Influence of asthma on the epigenome of the airway epithelium. (A) Principal component analysis of H3K27ac across differentially enriched regions (DERs) identified by DiffBind. Clustering identifies variation both between and within healthy (blue) and asthma (red) BECs. (B) Heatmap depicting volunteer correlation across asthma DERs and the presence of gain and loss of H3K27ac in asthma BECs. (C) DER-associated genes are enriched in pathways associated with epithelial biology and asthma pathophysiology (–log₁₀ P-values, black bars).

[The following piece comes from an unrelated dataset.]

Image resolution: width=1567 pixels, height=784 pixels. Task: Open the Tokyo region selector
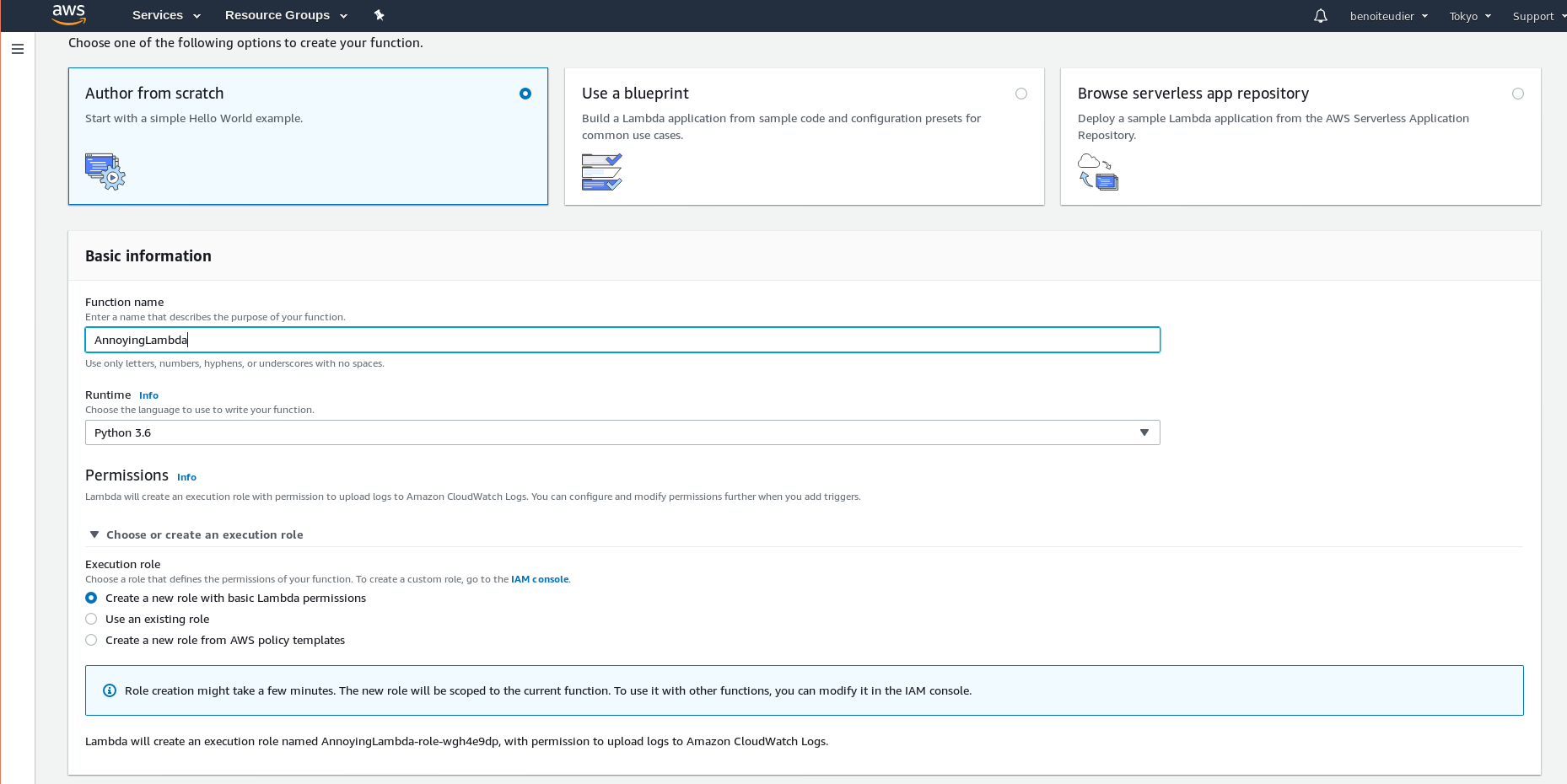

Pathway analysis also revealed that up to 30% of genes within the same pathway exhibited differential H3K27ac in asthma (% of pathway genes with DERs, white bars). (D) Condensed versions of the epithelial-to-mesenchymal transition (EMT) pathway depicting how numerous components are within the same pathway gain (red) and lose (blue) H3K27ac in asthma BECs. (E) Genome tracks depicting H3K27ac enrichment in BECs across example gain (TGFBR1) and loss asthma DERs (WNT4). Data tracks from bottom to top; genes (RefSeq annotation), layered H3K27ac from ENCODE, merged data from healthy (n = 3, blue) and asthma BECs (n = 4, red) and Asthma DERs (black boxes). Dot plots depict enrichment across volunteers at select genes with gain and loss DERs (*P < 0.05, **P < 0.01, DiffBind). Asthma = red, healthy = blue.